Hopefully someone can help me with this ADCS question.
Some years ago we needed a certificate server to implement a Wireless Network using WPA2 Enterprise Security.
This was implemented with an Enterprise Root CA on a DC and a subordinate CA on another DC.
We have 11 DC's across 4 states in 3 domains 2 in the root domain and 1 each in each state in each child domain.
Recently I migrated our Enterprise Root CA to Server 2016 from 2008 R2.
The only use being made of the CA's is for Wireless Security.
Following the migration procedure the old CA service was removed from the old DC before the new CA service was installed on the New DC. The new DC name changed but the Root CA name has not.
The Certificate database was exported and imported and certificates appear to be being issued.
What I don't understand is firstly.
Why do all the Domain controllers get a new certificate everyday for , Email Replication, Authentication, Kerberos and others?
Secondly I am getting errors in the event logs of the severs saying that the revocation function was unable to check revocation because the revocation server was offline, and that's true the old Root CA is removed from the domain and off.
When looking at the certificate information I can see the CRL distribution point is the old CA.
Any certificate with a expiration date after a certain date has the new CA as the CRL distribution point.
Currently each DC has around 1400 certificates in the private certificate store, as I said they just keep getting new certificates everyday with Expiration dates 1 day further into the future.

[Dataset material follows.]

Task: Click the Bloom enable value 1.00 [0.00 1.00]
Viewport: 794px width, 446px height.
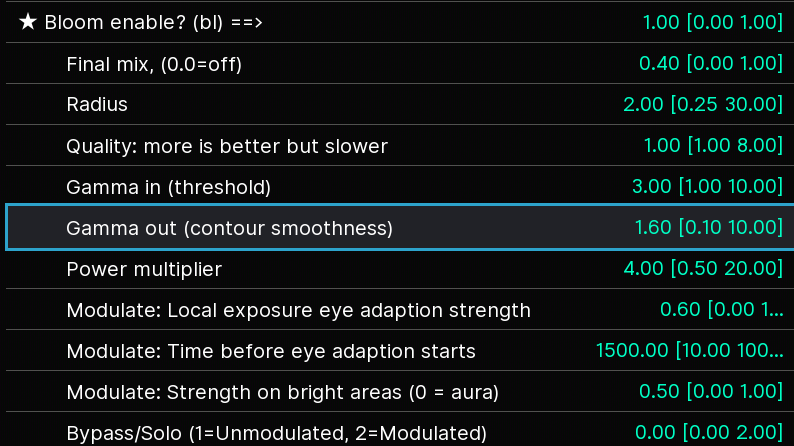Action: 713,22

The old certificates will eventually expire so can I just delete them so they don't attempt to renew and give the CRL error in the event logs.
Nothing seems to be non functioning at the moment but I just don't know what effect it will have.
I have seen in TechNet how to disable revocation checks but is that the best idea?
Any help appreciated, I have been on this for days.
Needless to say I do very little work with PKI.